DAMIR
It had been four years since I last saw Junseo Seo my closest friend, a man who had stood by me during my lowest moments. I still remembered when he first told me about the divorce. Over the phone, his voice had cracked, layered with exhaustion and disappointment. That call had turned into long conversations, sleepless nights, and finally, the decision: he and his son would move to Russia for a fresh start.
I hadn't seen him since the business summit in Shanghai years ago, but we'd spoken often. He never stopped talking about his son, Eli bright, reserved, respectful. Always respectful. The way Junseo spoke of him, I had envisioned a smaller version of him—serious-faced, rigid shoulders, the kind of kid who barely spoke unless asked to. So when Junseo told me they'd finally booked their flight, I felt a strange kind of excitement bubble inside me. Finally, I'd get to see them again.
I even offered to send a car to the airport, but Junseo declined. "We'll manage," he said. Typical of him.
The first time I walked into their new apartment with Junseo after helping him sort some legal papers, I didn't expect to see anyone else there. He didn't mention Eli would already be home.
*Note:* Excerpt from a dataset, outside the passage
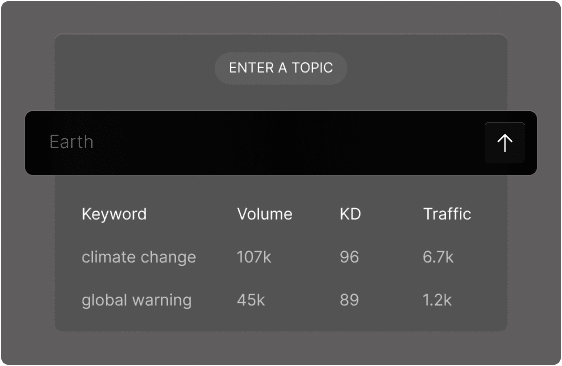The height and width of the screenshot is (366, 562).
Task: Sort by the Keyword column header
Action: tap(114, 214)
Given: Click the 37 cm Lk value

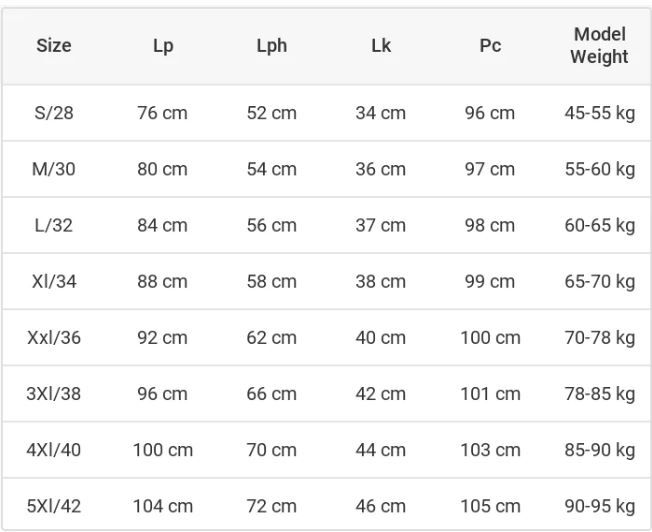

I was busy talking, listening to him rant about the state of Russian plumbing compared to Korea, when my gaze slid to the sofa and that's when I saw… her.
No. Not her.
At first, I genuinely thought there was a girl sitting cross-legged on the couch headphones in, head tilted, arms folded in that casual, elegant way only girls seem to perfect. The oversized sweater she wore hung just slightly off one shoulder. Her…his…legs were tucked under in tight, dark jeans, slim and graceful. I blinked, then blinked again. My words faltered mid-sentence, and I felt my footsteps pause.
She looked up…or rather, he looked up.
Big, almond-shaped eyes. Soft lashes. A small nose, delicate mouth. I think I stopped breathing for half a second.
"This is Damir," Junseo said proudly, and then he chuckled like he knew what I was thinking. "And that's Eli. My son."
I felt like someone slapped me clean across the face.
"Son?" I mumbled to my self shocked
Eli looked at me, offered a small, disinterested nod. eyes drifting back to his phone like I wasn't worth a second glance.
I stood there for a heartbeat too long. I could feel my ears heat with shame. I had just spent a solid five seconds admiring the curves of someone I thought was a young woman… only to realize he was sixteen, and my best friend's son.
He didn't reply. Not rudely….just indifferently. There was a wall around him, invisible but thick. It wasn't disrespect. It was… detachment.
Later, when we sat for tea, I tried not to look too closely, but my eyes kept flicking toward him. Eli moved like a breeze, light, quiet, almost too graceful. And I noticed things I shouldn't have. His hips curved in a way that was… anatomically unexpected for a boy. The narrow dip of his waist, the way his thighs pressed together in those jeans. it created a silhouette so feminine, it confused every assumption I had.
Was it just the way he dressed? The way he sat? Was it intentional?
No. No, it wasn't. That was the most unsettling part.
He wasn't trying to look like a girl. There was no performance in it. It was just the way he was built.
But what really got me wasn't the way he looked. It was how nonchalant he was. He didn't care about my presence. Didn't try to impress. Didn't act shy or over-polite like many teens did when adults visited. He didn't even glance at me twice.
And something about that amused me.
Not in the way I feared…but in the way you find yourself concerned about how he was coping in a world like today looking like an Asian lady.
I still can't forgive myself for thinking like a pervert towards an innocent boy whom I mistaked for a lady.